PROBLEM SET —
[A] Decide whether each statement agrees with the passage on audit firms: (i) the IFIAR survey showed the frequency of inspections with at least one finding reached its highest level since 2020; (ii) the speaker proposed five characteristics that make up the DNA of a successful financial statement auditor; (iii) the speaker calls the comparison between an audit firm and anatomy exact. Answer yes or no for each and quote the deciding words.
[B] Carry the passage on audit firms further, starting after its final sentence.

TEXT SEGMENT —
Looking globally, the International Forum of Independent Audit Regulators (IFIAR) recently released results of its annual international inspection findings survey, showing that the frequency of inspections with at least one finding had risen to the highest level since 2020. The report notes in particular that the observed rate of findings related to engagement performance is the highest in five years, and that quality control rates continue to fluctuate.10

Admittedly, inspection results and enforcement cases provide a hindsight view. Nevertheless, as a profession, we find ourselves at an inflection point. Choices we make now can have an outsized effect on the future. I recognize that there are many entities that work together in the auditing ecosystem and each has a role to play in this endeavor. But, at this moment, focusing on the audit firm as its own complex organism within that system can offer some direction.

I recently spoke about the DNA of an auditor.11 I proposed the following four unique characteristics collectively represent the DNA of a successful financial statement auditor:

  • a commitment to the auditor’s responsibility to investors and the public interest;
  • a drive to obtain an understanding of a company’s business, operations, and strategy;
  • a dedication to lifelong curiosity; and
  • an obligation to professional skepticism.

I would like to explore the natural extension of auditor DNA: the anatomy of an audit firm.

I recognize this analogy is not exact. But anatomy is the study of internal workings or processes. When a body has experienced a trauma – and I believe this body has – it is time to take vitals, to check which things are working as they should, which need treatment, and how quickly we must act.

Screenshot grounding data:
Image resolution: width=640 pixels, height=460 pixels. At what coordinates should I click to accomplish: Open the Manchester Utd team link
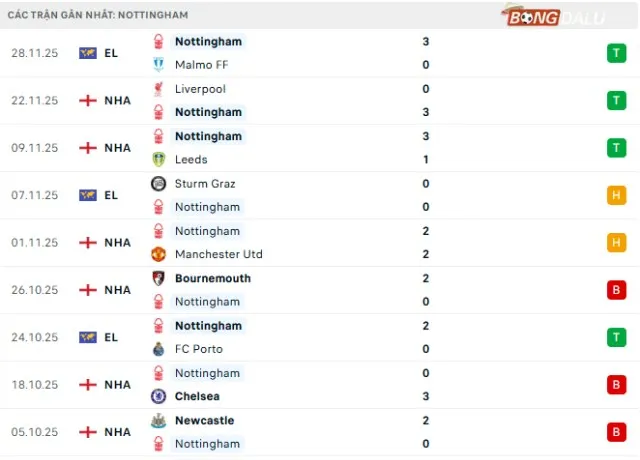(x=220, y=255)
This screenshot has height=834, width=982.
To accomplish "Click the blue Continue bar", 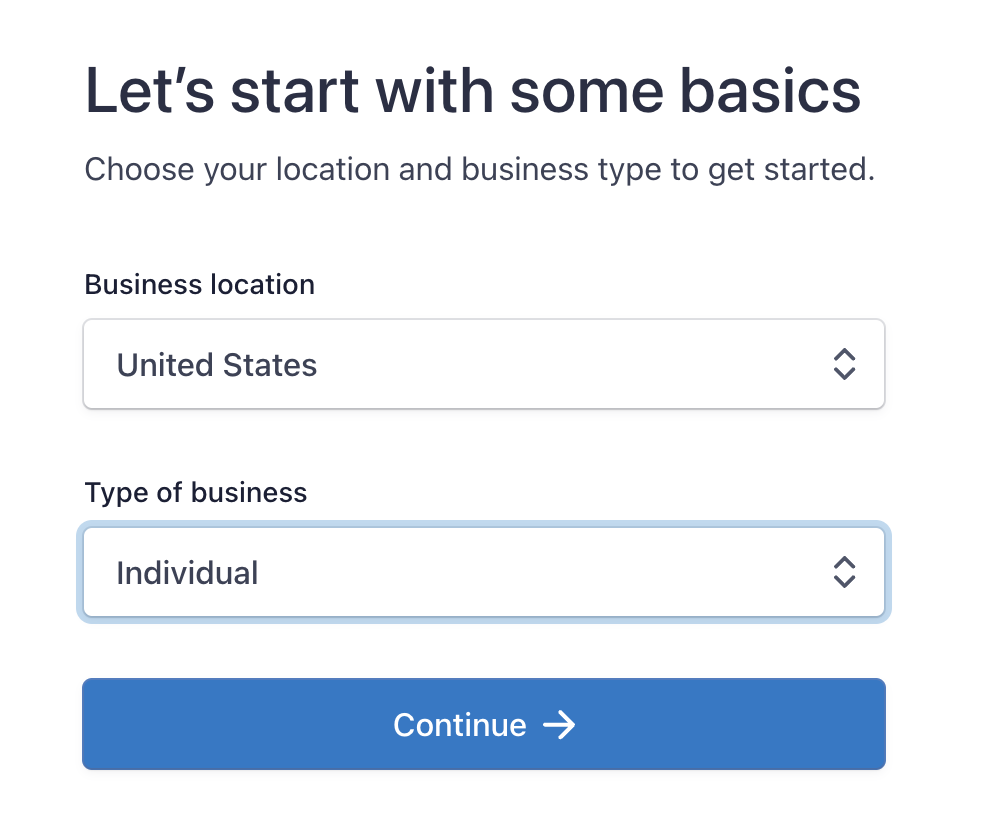I will (x=484, y=725).
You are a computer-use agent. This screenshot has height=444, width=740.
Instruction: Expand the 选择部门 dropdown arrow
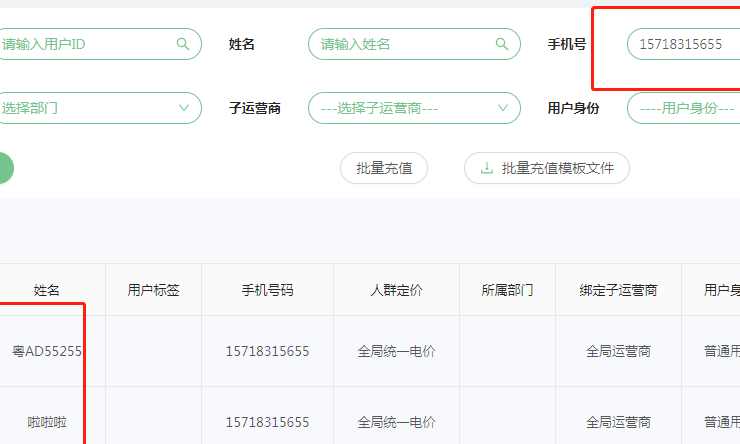pos(183,108)
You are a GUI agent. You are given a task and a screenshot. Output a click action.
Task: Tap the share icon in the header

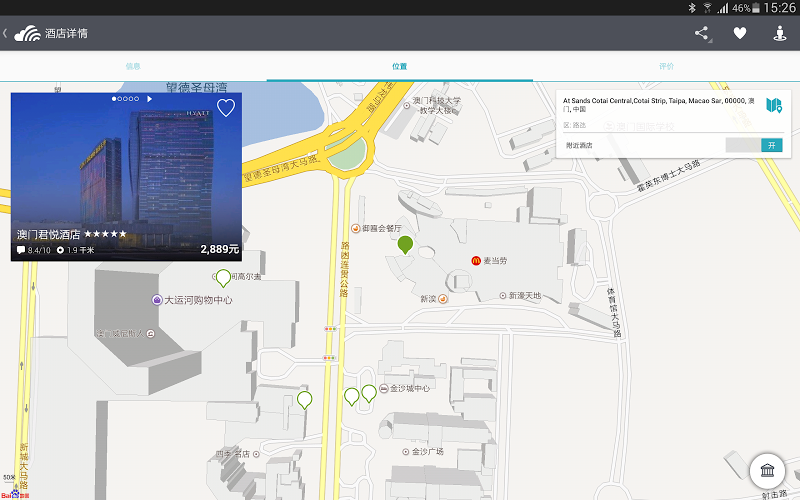pos(702,33)
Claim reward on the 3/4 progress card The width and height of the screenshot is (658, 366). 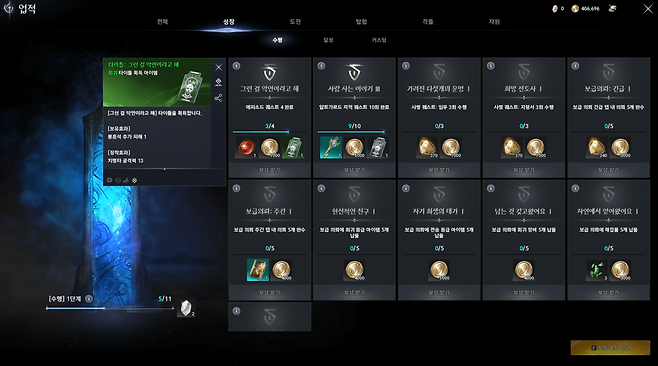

EXPECTED RESULTS —
[A]
(i) Yes: "had risen to the highest level since 2020"
(ii) No: "I proposed the following four unique characteristics"
(iii) No: "I recognize this analogy is not exact."

[B]
In my view, the PCAOB’s response here, in part, is QC 1000. In particular, it explains how a firm’s quality control system “consists of components that are present, function, and operate together, not exclusively in a linear manner, enabling the consistent performance of engagements and the issuance of informative, accurate, and independent [audit] reports.”12

I suggest that there are five processes or functions that operate together and are necessary to keep any audit firm healthy and functioning as it should. These five are:

  • accountability;
  • independence;
  • integrity;
  • investor focus; and
  • voice.

An effective quality control system will touch all these points, but it cannot ensure success on its own. The audit firms themselves have the starring role in this task. This may be a unique way to think about an audit firm, and I certainly welcome your thoughts and views.

Accountability

Audit firms must infuse a sense of accountability in their partners and all staff. However, unlike other professions, an audit firm’s accountability to its client – by which I mean the entity under audit – carries profound risk.

Instead, members of audit firms must be accountable to their professional obligations and to the investing public. Yesterday, SEC Chief Accountant Paul Munter quoted the 2000 O’Malley Report to make this point: “Only quality audits serve the public interest, and the public is [an auditor’s] most important client.”13 Members of audit firms must also be accountable to their professional peers and colleagues, most especially within their firms. No doubt this is one reason why the partnership model, generally, has served audit firms well. An unwavering internal commitment to audit quality, continuously reinforced, is the sign of a healthy firm.

While tone at the top is essential, we must not neglect the tone at the middle and tone at the lower levels, which the PCAOB is focused on. QC 1000 specifically emphasizes the importance of firm culture on the system of quality control through its inclusion as an additional risk consideration to tone at the top.14 And as you heard yesterday, our Division of Registration and Inspections has a team in the midst of an inaugural culture review initiative.15 Understanding the impact of firm culture on a firm’s ability to conduct high quality audits is an area worth further exploration.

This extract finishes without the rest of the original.